Most journals indexed in ARCI are currently published from Egypt, Algeria, Iraq, Jordan and Saudi Arabia. Unsurprisingly, ARCI has a great share of papers published in Arabic (93% of the database). As ARCI aims to provide more exposure to journals published in the Arab League countries, it is no surprise to see Arabic as the dominant language in this database. However, English and French are two other languages well represented in ARCI. Other languages suggest research published in ARCI journals may also tackle regional issues of interest with neighbour regions such as Europe and Asia. Around 7% of publications in ARCI are published in languages other than Arabic. Since ARCI is still new and under development, it will be interesting to track its evolution over time.

Around 24% of the content indexed in ARCI is openly accessible. This share is below the proportion of Open Access (OA) documents in the Web of Science Core Collection for the same period. The OA information available in ARCI is particularly useful to better share scientific knowledge as well as to track the adoption of local OA mandates by research managers. The Global Open Access Portal (GOAP) presented a snapshot of the status of Open Access (OA) to scientific information worldwide. Low level of awareness of the OA potential for researchers, publishers and policy makers tops the list of challenges. Lack of policy regulation, research funders’ OA mandates and resources to manage OA projects also contribute to the low OA penetration in the Arab world. Nevertheless, several projects and initiatives have been undertaken to promote OA in the Arab region.

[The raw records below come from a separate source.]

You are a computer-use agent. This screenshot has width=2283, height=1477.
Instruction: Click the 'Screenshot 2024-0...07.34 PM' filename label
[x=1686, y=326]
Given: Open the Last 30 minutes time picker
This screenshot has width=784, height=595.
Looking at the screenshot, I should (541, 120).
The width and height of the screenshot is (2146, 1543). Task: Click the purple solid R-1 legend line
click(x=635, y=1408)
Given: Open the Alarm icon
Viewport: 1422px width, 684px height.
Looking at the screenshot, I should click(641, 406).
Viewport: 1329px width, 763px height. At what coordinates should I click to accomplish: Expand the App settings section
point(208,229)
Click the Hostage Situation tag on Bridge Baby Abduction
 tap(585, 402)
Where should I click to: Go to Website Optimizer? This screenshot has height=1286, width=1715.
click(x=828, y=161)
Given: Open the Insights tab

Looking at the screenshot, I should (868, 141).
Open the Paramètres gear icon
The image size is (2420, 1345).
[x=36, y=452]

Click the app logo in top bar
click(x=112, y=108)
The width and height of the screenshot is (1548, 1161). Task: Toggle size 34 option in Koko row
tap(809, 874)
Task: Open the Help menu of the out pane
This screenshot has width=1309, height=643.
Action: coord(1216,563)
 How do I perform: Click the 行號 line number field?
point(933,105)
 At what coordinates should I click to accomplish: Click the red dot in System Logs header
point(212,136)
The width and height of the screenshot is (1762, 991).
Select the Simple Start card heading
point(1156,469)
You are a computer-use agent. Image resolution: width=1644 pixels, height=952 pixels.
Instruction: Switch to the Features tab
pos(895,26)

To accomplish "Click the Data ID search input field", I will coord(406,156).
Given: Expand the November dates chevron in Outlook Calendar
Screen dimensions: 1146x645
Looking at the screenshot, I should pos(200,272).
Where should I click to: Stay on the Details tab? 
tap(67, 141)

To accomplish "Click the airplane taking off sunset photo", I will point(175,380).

Then, I use an unsupervised machine learning model, LDA (Latent Dirichlet Allocation) and the text mining algorithms of VOSviewer to uncover the main topics in ARCI. These methods are particularly useful to better understand the topical structure of ARCI. Titles, abstracts as well as author keywords have been concatenated into a single string which has been used by the text mining algorithms of VOSviewer.  I limited my study to words written in Roman script alphabets. All records have at least the title written in English. The clustering is useful in delineating the topics covered as well as highlighting the relatedness between them. There is a clear heterogeneity in terms of topics covered in ARCI. Overall, the clusters found with VOSviewer seem to be closely related and show a broad coverage of ARCI. The title, abstract and keywords in Arabic were not included in the topic analysis. It might be interesting to characterize the literature in ARCI by focusing on the Arabic content as well.

Finally, I suggest few research opportunities after discussing the results of this study: detailed mappings of ARCI to better understand its structure and impact, and tracking its development and evolution by using dynamic topic models to study the time evolution of topics by using the text available in English as well as Arabic.